作为实施例11所示的环状胺衍生物(I)或其药理学上可允许的盐的分子靶标之一、即Advillin的功能，报告了介由对肌动蛋白的结合而调节肌动蛋白丝代谢转换的功能(Hasegawa等，The Journal of Neuroscience、2007年、第27卷，p.14404-14414)。因此，根据实施例11、12和13可知，环状胺衍生物(I)或其药理学上可允许的盐在与Advillin和/或Advillin复合体结合的作用的同时，促进Advillin和/或Advillin复合体的功能，示出肌动蛋白丝代谢转换调节异常的改善作用。

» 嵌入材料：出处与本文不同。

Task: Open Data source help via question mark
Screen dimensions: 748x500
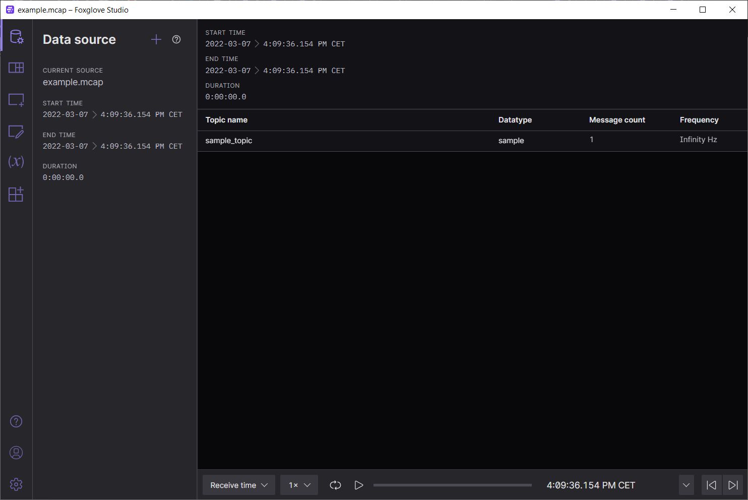Action: point(176,39)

(实施例14)大鼠背根神经节原代培养细胞中的神经轴索伸展促进作用的评价：

研究环状胺衍生物(I)或其药理学上可允许的盐对大鼠背根神经节原代培养细胞中的神经突起伸展的作用。

使用4~7周龄雄性SD大鼠(日本Charles river株式会社制)。将大鼠通过氨基甲酸酯的腹腔内施与进行麻醉。确认施加了麻醉后，迅速切开腹主动脉，通过放血而安乐死。切开后背部后，摘除脊柱，冰冷。切取脊柱背侧，从脊柱腹侧中去除脊髄，使脊柱腹侧的背根神经节露出。用镊子摘除背根神经节(L3至6、两侧)，浸渍在冰冷的Leibovitz'sL-15(ThermoFisher Scientific公司制)培养基中，在实体显微镜下去除神经纤维束。去除了神经纤维束的背根神经节用眼科剪刀引入细微切口，制成背根神经节片。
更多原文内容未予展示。